§ **The records**:
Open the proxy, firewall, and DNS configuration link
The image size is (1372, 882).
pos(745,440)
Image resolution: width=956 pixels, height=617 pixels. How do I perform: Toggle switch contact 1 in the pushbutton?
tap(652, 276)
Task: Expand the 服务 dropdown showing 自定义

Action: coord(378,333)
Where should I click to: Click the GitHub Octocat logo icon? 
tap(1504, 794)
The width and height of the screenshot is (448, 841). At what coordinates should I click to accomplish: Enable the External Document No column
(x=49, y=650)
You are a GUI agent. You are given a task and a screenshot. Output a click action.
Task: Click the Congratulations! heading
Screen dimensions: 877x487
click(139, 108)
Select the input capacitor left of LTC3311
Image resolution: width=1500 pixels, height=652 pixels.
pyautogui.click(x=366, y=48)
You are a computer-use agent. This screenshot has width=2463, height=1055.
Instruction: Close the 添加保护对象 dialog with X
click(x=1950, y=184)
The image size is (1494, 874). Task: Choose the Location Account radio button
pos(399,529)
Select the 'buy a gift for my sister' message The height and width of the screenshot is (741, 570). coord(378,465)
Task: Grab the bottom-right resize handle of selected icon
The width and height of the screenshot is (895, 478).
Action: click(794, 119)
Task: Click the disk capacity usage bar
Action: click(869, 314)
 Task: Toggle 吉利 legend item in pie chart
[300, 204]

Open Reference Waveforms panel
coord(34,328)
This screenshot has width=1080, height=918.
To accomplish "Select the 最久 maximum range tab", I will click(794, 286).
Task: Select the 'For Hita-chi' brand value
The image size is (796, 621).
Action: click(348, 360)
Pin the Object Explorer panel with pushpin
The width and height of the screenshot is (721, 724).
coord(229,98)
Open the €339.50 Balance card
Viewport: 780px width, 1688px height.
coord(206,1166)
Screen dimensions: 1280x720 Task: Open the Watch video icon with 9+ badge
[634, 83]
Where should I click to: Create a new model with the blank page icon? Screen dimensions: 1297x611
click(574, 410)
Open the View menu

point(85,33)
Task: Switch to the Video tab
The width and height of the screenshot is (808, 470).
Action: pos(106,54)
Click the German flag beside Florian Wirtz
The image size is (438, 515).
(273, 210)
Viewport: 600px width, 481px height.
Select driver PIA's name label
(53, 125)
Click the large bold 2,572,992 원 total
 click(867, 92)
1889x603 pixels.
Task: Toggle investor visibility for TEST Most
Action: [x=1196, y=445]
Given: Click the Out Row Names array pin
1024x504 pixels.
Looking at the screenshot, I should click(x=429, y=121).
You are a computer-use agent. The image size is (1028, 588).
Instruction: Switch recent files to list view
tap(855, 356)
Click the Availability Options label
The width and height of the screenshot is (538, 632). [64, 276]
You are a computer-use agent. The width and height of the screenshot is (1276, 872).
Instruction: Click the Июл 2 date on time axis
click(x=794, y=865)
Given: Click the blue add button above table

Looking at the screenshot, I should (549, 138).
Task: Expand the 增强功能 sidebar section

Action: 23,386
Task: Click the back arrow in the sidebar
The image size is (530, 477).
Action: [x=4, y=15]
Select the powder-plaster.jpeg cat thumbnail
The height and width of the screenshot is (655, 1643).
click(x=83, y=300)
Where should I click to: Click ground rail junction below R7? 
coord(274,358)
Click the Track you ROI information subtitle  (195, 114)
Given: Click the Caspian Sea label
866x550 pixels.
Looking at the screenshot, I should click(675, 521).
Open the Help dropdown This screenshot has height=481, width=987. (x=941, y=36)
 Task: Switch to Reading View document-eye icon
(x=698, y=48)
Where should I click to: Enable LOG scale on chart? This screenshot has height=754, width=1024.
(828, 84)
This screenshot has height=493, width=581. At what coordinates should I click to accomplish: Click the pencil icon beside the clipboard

§ **Required action**: Each line of the material should be repeated exactly as it reads.

§ **Problem solution**:
Open the proxy, firewall, and DNS configuration link
The image size is (1372, 882).
pos(745,440)
Image resolution: width=956 pixels, height=617 pixels. How do I perform: Toggle switch contact 1 in the pushbutton?
tap(652, 276)
Task: Expand the 服务 dropdown showing 自定义

Action: coord(378,333)
Where should I click to: Click the GitHub Octocat logo icon? 
tap(1504, 794)
The width and height of the screenshot is (448, 841). At what coordinates should I click to accomplish: Enable the External Document No column
(x=49, y=650)
You are a GUI agent. You are given a task and a screenshot. Output a click action.
Task: Click the Congratulations! heading
Screen dimensions: 877x487
click(139, 108)
Select the input capacitor left of LTC3311
Image resolution: width=1500 pixels, height=652 pixels.
pyautogui.click(x=366, y=48)
You are a computer-use agent. This screenshot has width=2463, height=1055.
Instruction: Close the 添加保护对象 dialog with X
click(x=1950, y=184)
The image size is (1494, 874). Task: Choose the Location Account radio button
pos(399,529)
Select the 'buy a gift for my sister' message The height and width of the screenshot is (741, 570). coord(378,465)
Task: Grab the bottom-right resize handle of selected icon
The width and height of the screenshot is (895, 478).
Action: click(794, 119)
Task: Click the disk capacity usage bar
Action: click(869, 314)
 Task: Toggle 吉利 legend item in pie chart
[300, 204]

Open Reference Waveforms panel
coord(34,328)
This screenshot has width=1080, height=918.
To accomplish "Select the 最久 maximum range tab", I will click(794, 286).
Task: Select the 'For Hita-chi' brand value
The image size is (796, 621).
Action: click(348, 360)
Pin the Object Explorer panel with pushpin
The width and height of the screenshot is (721, 724).
coord(229,98)
Open the €339.50 Balance card
Viewport: 780px width, 1688px height.
coord(206,1166)
Screen dimensions: 1280x720 Task: Open the Watch video icon with 9+ badge
[634, 83]
Where should I click to: Create a new model with the blank page icon? Screen dimensions: 1297x611
click(574, 410)
Open the View menu

point(85,33)
Task: Switch to the Video tab
The width and height of the screenshot is (808, 470).
Action: pos(106,54)
Click the German flag beside Florian Wirtz
The image size is (438, 515).
(273, 210)
Viewport: 600px width, 481px height.
Select driver PIA's name label
(53, 125)
Click the large bold 2,572,992 원 total
 click(867, 92)
1889x603 pixels.
Task: Toggle investor visibility for TEST Most
Action: [x=1196, y=445]
Given: Click the Out Row Names array pin
1024x504 pixels.
Looking at the screenshot, I should click(x=429, y=121).
You are a computer-use agent. The image size is (1028, 588).
Instruction: Switch recent files to list view
tap(855, 356)
Click the Availability Options label
The width and height of the screenshot is (538, 632). [64, 276]
You are a computer-use agent. The width and height of the screenshot is (1276, 872).
Instruction: Click the Июл 2 date on time axis
click(x=794, y=865)
Given: Click the blue add button above table

Looking at the screenshot, I should (549, 138).
Task: Expand the 增强功能 sidebar section

Action: 23,386
Task: Click the back arrow in the sidebar
The image size is (530, 477).
Action: [x=4, y=15]
Select the powder-plaster.jpeg cat thumbnail
The height and width of the screenshot is (655, 1643).
click(x=83, y=300)
Where should I click to: Click ground rail junction below R7? 
coord(274,358)
Click the Track you ROI information subtitle  (195, 114)
Given: Click the Caspian Sea label
866x550 pixels.
Looking at the screenshot, I should click(675, 521).
Open the Help dropdown This screenshot has height=481, width=987. (x=941, y=36)
 Task: Switch to Reading View document-eye icon
(x=698, y=48)
Where should I click to: Enable LOG scale on chart? This screenshot has height=754, width=1024.
(828, 84)
This screenshot has height=493, width=581. At what coordinates should I click to accomplish: Click the pencil icon beside the clipboard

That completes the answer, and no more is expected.